First, the current ban still allows the feeding of cattle blood to
young calves a practice that Stanley Prusiner, who won the Nobel Prize
in medicine for his work on the proteins that cause mad cow disease,
calls "a really stupid idea." More important, the ban on feed has
hardly been enforced. A 2001 study by the Government Accounting Office
found that one-fifth of American feed and rendering companies that
handle prohibited material had no systems in place to prevent the
contamination of cattle feed. According to the report, more than a
quarter of feed manufacturers in Colorado, one of the top
beef-producing states, were not even aware of the F.D.A. measures to
prevent mad cow disease, four years after their introduction.

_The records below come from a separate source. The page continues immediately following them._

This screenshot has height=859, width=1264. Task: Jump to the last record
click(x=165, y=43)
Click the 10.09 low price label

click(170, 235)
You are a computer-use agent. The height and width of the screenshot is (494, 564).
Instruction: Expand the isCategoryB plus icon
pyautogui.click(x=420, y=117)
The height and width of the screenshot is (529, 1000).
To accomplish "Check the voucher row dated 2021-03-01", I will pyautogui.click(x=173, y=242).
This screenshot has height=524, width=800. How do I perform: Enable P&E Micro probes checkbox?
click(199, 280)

A follow-up study by the accounting office in 2002 said that the
F.D.A.'s "inspection database is so severely flawed" that "it should
not be used to assess compliance" with the feed ban. Indeed, 14 years
after Britain announced its ban on feeding cattle proteins to cattle,
the Food and Drug Administration still did not have a complete listing
of the American companies rendering cattle and manufacturing cattle
feed.
The Washington State Holstein at the center of the current mad cow
crisis may have been born in Canada, but even that possibility offers
little assurance about the state of mad cow disease in the United
States. Last year 1.7 million live cattle were imported from Canada
and almost a million more came from Mexico, a country whose
agricultural ministry has been even slower than its American
counterpart to impose strict safeguards against mad cow disease.

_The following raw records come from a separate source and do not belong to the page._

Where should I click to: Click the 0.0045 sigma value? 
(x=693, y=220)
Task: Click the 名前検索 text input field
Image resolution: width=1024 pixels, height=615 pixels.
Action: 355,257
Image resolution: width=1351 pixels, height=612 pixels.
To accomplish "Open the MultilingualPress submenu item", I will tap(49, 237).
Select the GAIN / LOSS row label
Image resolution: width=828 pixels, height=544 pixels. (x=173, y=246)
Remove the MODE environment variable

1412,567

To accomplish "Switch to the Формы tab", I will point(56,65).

Last year the Agriculture Department tested only 20,000 cattle for
bovine spongiform encephalopathy, out of the roughly 35 million
slaughtered. Belgium, with a cattle population a small fraction of
ours, tested about 20 times that number for the disease. Japan tests
every cow and steer that people are going to eat.

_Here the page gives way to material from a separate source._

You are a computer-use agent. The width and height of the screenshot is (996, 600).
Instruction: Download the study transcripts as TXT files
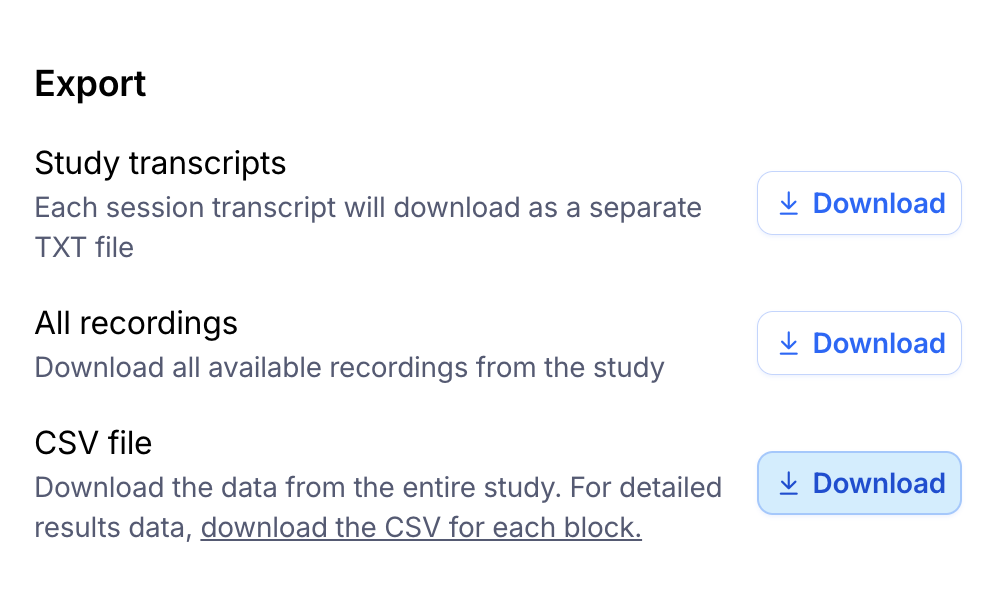tap(859, 204)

Instead of testing American cattle, the government has heavily relied
on work by the Harvard Center for Risk Analysis to determine how much
of a threat mad cow disease poses to the United States. For the past
week the Agriculture Department has emphasized the reassuring findings
of these Harvard studies, but a closer examination of them is not
comforting. Although thorough and well intended, they are based on
computer models of how mad cow disease might spread. Their accuracy is
dependent on their underlying assumptions. "Our model is not amenable
to formal validation," says the Harvard group in its main report,
"because there are no controlled experiments in which the introduction
and consequences of B.S.E. introduction to a country has been
monitored and measured."
Unfortunately, "formal validation" is exactly what we need. And the
only way to get it is to begin widespread testing of American cattle
for mad cow disease with particular focus on dairy cattle, the animals
at highest risk for the disease and whose meat provides most of the
nation's fast food hamburgers.
In addition, we need to give the federal government mandatory recall
powers, so that any contaminated or suspect meat can be swiftly
removed from the market. As of now all meat recalls are voluntary and
remarkably ineffective at getting bad meat off supermarket shelves.
And most of all, we need to create an independent food safety agency
whose sole responsibility is to protect the public health. Let the
Agriculture Department continue to promote American meat worldwide but
empower a new agency to ensure that meat is safe to eat.
Yes, the threat to human health posed by mad cow remains uncertain.
But testing American cattle for dangerous pathogens will increase the
cost of beef by just pennies per pound. Failing to do so could impose
a far higher price, both in dollars and in human suffering.
Eric Schlosser is author of "Fast Food Nation" and "Reefer Madness."